La situación resultante de los fallos del juez parecería absurda. El Gobierno depositó puntualmente los fondos correspondientes al vencimiento, el pasado 30 de junio, y está honrando la mayoría de sus compromisos financieros. Pero la sentencia impide que los bonistas reestructurados, el 93% del monto defaulteado en 2002, se hagan de los fondos y cobren. Éste es el primer registro en el mundo de un default significativo consecuencia de una orden judicial.
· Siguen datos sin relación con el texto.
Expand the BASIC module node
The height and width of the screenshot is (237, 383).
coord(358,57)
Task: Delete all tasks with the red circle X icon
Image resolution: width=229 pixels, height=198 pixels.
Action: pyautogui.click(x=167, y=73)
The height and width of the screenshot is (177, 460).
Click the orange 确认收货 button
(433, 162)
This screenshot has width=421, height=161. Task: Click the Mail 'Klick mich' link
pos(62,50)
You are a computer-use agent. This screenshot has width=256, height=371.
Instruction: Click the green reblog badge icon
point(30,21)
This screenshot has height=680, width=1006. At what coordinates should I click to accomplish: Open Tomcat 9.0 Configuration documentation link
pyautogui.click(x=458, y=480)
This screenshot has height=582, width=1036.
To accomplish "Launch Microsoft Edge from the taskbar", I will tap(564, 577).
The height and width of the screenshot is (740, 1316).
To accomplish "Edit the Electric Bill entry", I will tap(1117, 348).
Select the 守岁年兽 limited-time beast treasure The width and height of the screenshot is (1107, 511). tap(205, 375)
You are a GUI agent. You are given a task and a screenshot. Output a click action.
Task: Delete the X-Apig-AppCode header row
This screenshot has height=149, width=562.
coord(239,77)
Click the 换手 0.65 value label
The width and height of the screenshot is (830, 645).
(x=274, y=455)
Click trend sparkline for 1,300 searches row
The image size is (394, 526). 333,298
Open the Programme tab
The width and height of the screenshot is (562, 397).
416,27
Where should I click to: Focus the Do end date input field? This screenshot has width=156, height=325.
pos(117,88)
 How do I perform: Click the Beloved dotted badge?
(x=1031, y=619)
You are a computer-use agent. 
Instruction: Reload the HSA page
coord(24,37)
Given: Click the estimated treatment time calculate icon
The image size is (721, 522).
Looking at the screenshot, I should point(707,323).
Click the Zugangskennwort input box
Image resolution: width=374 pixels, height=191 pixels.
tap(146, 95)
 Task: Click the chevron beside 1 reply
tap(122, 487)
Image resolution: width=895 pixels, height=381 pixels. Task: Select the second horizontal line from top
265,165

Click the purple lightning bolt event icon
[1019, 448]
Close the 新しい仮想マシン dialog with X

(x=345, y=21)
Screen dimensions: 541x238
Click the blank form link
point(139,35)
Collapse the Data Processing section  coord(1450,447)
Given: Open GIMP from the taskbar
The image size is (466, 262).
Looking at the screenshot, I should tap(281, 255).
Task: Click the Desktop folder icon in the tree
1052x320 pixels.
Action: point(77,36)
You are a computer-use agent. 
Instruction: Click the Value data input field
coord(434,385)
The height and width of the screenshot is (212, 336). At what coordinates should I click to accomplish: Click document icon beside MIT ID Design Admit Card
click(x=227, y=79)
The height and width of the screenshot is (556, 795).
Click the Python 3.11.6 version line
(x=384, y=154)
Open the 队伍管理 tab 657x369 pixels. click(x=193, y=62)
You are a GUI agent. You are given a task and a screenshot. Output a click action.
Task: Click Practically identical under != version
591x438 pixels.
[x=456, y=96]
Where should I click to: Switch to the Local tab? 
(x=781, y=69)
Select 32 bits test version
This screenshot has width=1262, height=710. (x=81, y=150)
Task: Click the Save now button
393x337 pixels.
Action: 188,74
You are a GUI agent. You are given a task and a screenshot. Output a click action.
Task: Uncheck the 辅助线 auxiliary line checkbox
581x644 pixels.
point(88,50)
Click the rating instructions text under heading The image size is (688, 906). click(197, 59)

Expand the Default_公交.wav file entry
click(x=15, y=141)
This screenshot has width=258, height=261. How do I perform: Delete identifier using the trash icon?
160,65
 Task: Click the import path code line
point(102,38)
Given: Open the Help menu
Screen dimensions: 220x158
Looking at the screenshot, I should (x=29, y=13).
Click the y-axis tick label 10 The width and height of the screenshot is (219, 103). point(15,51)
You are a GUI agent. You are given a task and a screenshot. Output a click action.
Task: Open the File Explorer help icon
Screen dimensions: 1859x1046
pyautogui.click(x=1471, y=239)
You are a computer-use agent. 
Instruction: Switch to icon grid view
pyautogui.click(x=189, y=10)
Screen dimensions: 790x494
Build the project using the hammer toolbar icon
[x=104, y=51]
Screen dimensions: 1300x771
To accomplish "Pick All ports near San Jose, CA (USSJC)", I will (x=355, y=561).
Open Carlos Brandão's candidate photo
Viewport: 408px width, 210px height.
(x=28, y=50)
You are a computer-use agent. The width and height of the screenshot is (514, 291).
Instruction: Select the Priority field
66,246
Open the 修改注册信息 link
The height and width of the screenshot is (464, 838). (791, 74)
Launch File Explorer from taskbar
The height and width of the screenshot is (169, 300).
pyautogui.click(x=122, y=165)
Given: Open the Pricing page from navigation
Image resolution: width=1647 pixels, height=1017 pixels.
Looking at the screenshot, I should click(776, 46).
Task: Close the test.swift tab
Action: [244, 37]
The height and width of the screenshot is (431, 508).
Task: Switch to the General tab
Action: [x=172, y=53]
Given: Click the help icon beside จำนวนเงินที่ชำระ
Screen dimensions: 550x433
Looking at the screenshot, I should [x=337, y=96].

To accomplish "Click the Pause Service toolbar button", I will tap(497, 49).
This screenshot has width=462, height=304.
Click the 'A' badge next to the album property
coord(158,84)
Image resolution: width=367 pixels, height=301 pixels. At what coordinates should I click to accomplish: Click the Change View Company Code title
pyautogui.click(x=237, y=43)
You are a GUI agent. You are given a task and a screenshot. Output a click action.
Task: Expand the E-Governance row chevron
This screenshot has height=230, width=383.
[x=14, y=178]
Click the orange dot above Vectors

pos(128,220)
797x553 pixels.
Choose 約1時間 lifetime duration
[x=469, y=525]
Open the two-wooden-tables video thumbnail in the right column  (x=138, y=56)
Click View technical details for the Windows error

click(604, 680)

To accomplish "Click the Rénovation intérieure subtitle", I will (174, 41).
Palos porque bogas, palos porque no bogas. El Gobierno se ha negado a acatar la sentencia por diversas consideraciones políticas, morales y de riesgo. Los funcionarios temen que pagar dispare la cláusula RUFO, que garantiza que cualquier mejor oferta del Gobierno a los holdouts sea también aplicada a los bonos canjeados en 2005 y 2010. Temen que, en ese caso, la deuda se eleve por encima de los 100.000 millones de dólares. Y hasta 500.000 millones, según algunas estimaciones. No obstante, existen sólidos argumentos de que un arreglo bien estructurado con los demandantes no dispararía la RUFO. Pues, por resultar de una sentencia judicial, no sería un ofrecimiento voluntario. Sin embargo, el riesgo existiría pues la RUFO nunca fue interpretada por una corte de Nueva York.
No pagar también es muy riesgoso. El 25% de los bonistas de cualquier serie podría pedir la aceleración de los pagos (declarar de pago vencido a la deuda). Gestión que se cancelaría pagando o por desistimiento del 50% de los bonistas de la serie. Por las cláusulas cruzadas de default, incluso el 25% de series que cobraron puntualmente también podría "acelerar" los cobros. Los incentivos para exigir la aceleración dependen del tipo de bono y otras condiciones. Finalmente, un riesgo bien concreto es el posible deterioro de la economía por las derivaciones del no cumplimiento de la sentencia.
El Gobierno enfrenta riesgos importantes. Pagar tendría riesgos potenciales. No pagar resulta en costos reales, por el deterioro de la coyuntura, y las chances de disparar pedidos de aceleración de cobro de los bonos reestructurados. El Poder Ejecutivo debiera llevar el tema al Congreso, quien tiene la responsabilidad constitucional de arreglar el pago de la deuda de la Nación, art. 75, inc. 7.
Campo minado. De dispararse la RUFO en cualquier caso particular, todos los demás bonistas reestructurados la podrían obtener y la deuda se multiplicaría varias veces. De efectivizarse aceleraciones de algunas series, todos solicitarían lo mismo, pujando por obtener algo ante una situación de una explosión del monto adeudado cuando las reservas internacionales y los recursos no son expandibles. En estas condiciones, los demandantes, Elliott y otros, seguramente aceptarían negociar el monto y la forma de pago, considerando que el cobro final depende de la decisión argentina.
Hay que tener mucho cuidado. Los errores en estas decisiones multiplicarían el monto de lo adeudado por la república hasta niveles insostenibles. El remedio sería una nueva reestructuración de la deuda.